Ogródek lucysi 03 Lis 2016 20:54 #509081

  • Łatka
  • Łatka's Avatar
  • Offline
  • Moderator
  • Posty: 19272
  • Otrzymane dziękuję: 79693
Lucysiu, jestem pod prawdziwym wrażeniem:
1. Twoich piecholków (u mnie psy zawsze przede wszystkim ;) ); takiego prawie-cockera mieli moi wiejscy sąsiedzi, tylko ciemniejszego. Niestety, nie pilnowali go dostatecznie, a w nim grała myśliwska i niezależna krew spanieli, no i któregoś dnia zeszłego roku znaleźli go pod lasem - zastrzelonego. :angry: :placze:
2. Twoich areałów, sady mając w pierwszej linii na względzie. Można niedyskretnie spytać: co w nich? Jabłka czy i coś bardziej zróżnicowanego? Tak czy siak - huk pracy, podziwiam i kłaniam się głęboko, jako ze owoce moim ulubionym pokarmem. :P
3. Twoich winogron :supr3: :supr3: :supr3: Co prawda bardziej się znam na nich jako surowcu do produkcji szlachetnych napojów, niż na odmianach deserowych - ale że tak piękne grona pod naszym szarym niebem??? W tym tunelu - to dla wyższej temperatury? Włosi też uprawiają deserowe w tunelach, to się nazywa "coperto", ale głównie po to, by otrzymać idealne, "unijno-normatywne" plony. A Ty?
Tak szczerze, to jestem wybredna winogronowo, te działkowe, puszczane na żywioł najczęściej cierpkawe jagódki o skórce do wyplucia i mające więcej pestek niż reszty denerwują mnie. Tym bardziej, ze od sąsiadów włażą mi takie liany całe lato i dusza wszystko po drodze. Wrrrr.....
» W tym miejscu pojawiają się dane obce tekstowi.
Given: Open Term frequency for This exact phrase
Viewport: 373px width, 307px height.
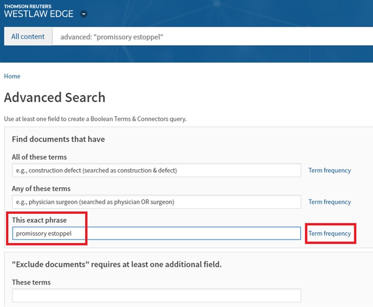Looking at the screenshot, I should click(330, 234).
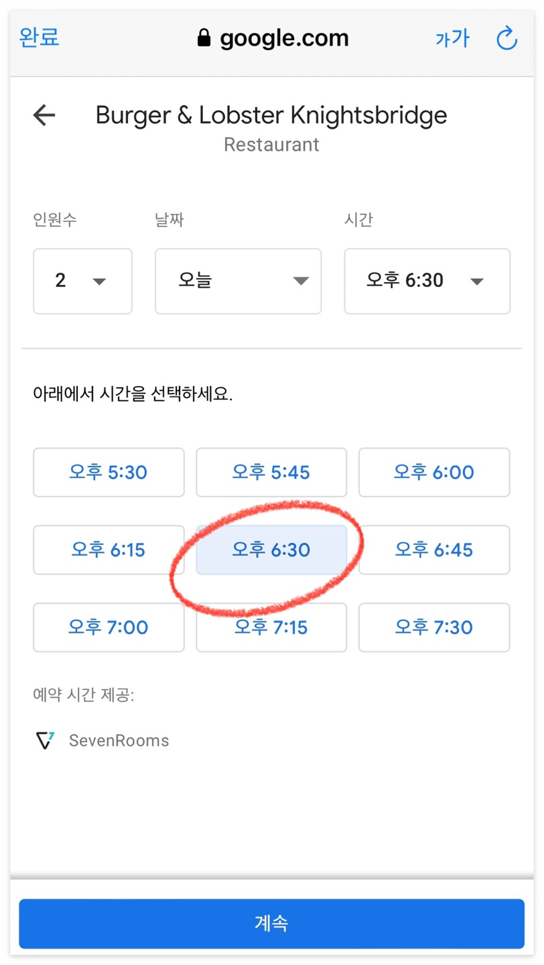Open the 시간 dropdown showing 오후 6:30
The width and height of the screenshot is (544, 965).
(x=427, y=281)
Ogródek lucysi 03 Lis 2016 21:02 #509082

  • lucysia
  • lucysia's Avatar
  • Offline
  • Moderator
  • Wiedżma Zielarka to ja :)
  • Posty: 5028
  • Otrzymane dziękuję: 13134
Będzie chyba z 20 kilka odmian.
Jeszcze trwa eliminacja ,bo każdy rok inny i od razu nie można rezygnować z odmiany.W tym roku trochę zmian jest w odmianach.W tamtym zastosowałam inne cięcie.Cały czas się uczę,zbieram doświadczenia i cierpliwie czekam na kolejny sezon.
Jak dopadnę zeszyt to mogę wypisać te co u mnie na 100% zostają.

Przerobowe też piękne
Marechal Foch,Gołubok i Muscat Odeskij:


docs.google.com/presentation/d/1WWF42aQM...bkM/edit?usp=sharing
………………………………………………………………………………………
kosmetykinaturalnelucysi.blogspot.com
…………………………………………………………………………………………
forumogrodniczeoaza.pl/index.php/forum/3...26398-ogrodek-lucysi
…………………………………………………………………………………………
Ostatnio zmieniany: 03 Lis 2016 21:35 przez lucysia.
Za tę wiadomość podziękował(a): Łatka

Ogródek lucysi 03 Lis 2016 21:13 #509084

  • lucysia
  • lucysia's Avatar
  • Offline
  • Moderator
  • Wiedżma Zielarka to ja :)
  • Posty: 5028
  • Otrzymane dziękuję: 13134
Łatko mój Tofiś też polownik.Kretom nie przepuści,ptakom też.
Co do aerału to scalamy właśnie w jeden asortyment:wiśnie.Wyrwaliśmy w tym roku śliwki i jabłonie.Zostało tyle co na soki i dla siebie.
Winorośle posadziłam w tunelu te najbardziej wrażliwe na mrozy.Niektóre przemarzają przy -18st.C a przykrywać ich piachem nie mam czasu i sił.Tunel przyspiesza też owocowanie.Aloszenkin potrafi być zjadliwy pod koniec sierpnia.A i Talizman który jest późny i w gruncie nie ma szans dojrzeć właśnie bedzie pożarty :P
Winorośle jak każdy krzew owocowy wymagają cięcia.Stare przydomowe odmiany puszczane na żywioł to paskudztwa o lisim smaku.Moje są różne.Mąż lubi takie glutowate,ja z chrupką skórką,córka bez pestek.Są takie że aż ręce się kleją od cukrów.Ulepek po prostu a są o bardziej wytrawnym smaku.Są też o smaku Muskata,uwielbiam je a mój mąż wręcz nienawidzi.Dla każdego coś się znajdzie.Dlatego mam,tyle odmian bo każdy lubi co innego,a poszukiwania nadal trwają.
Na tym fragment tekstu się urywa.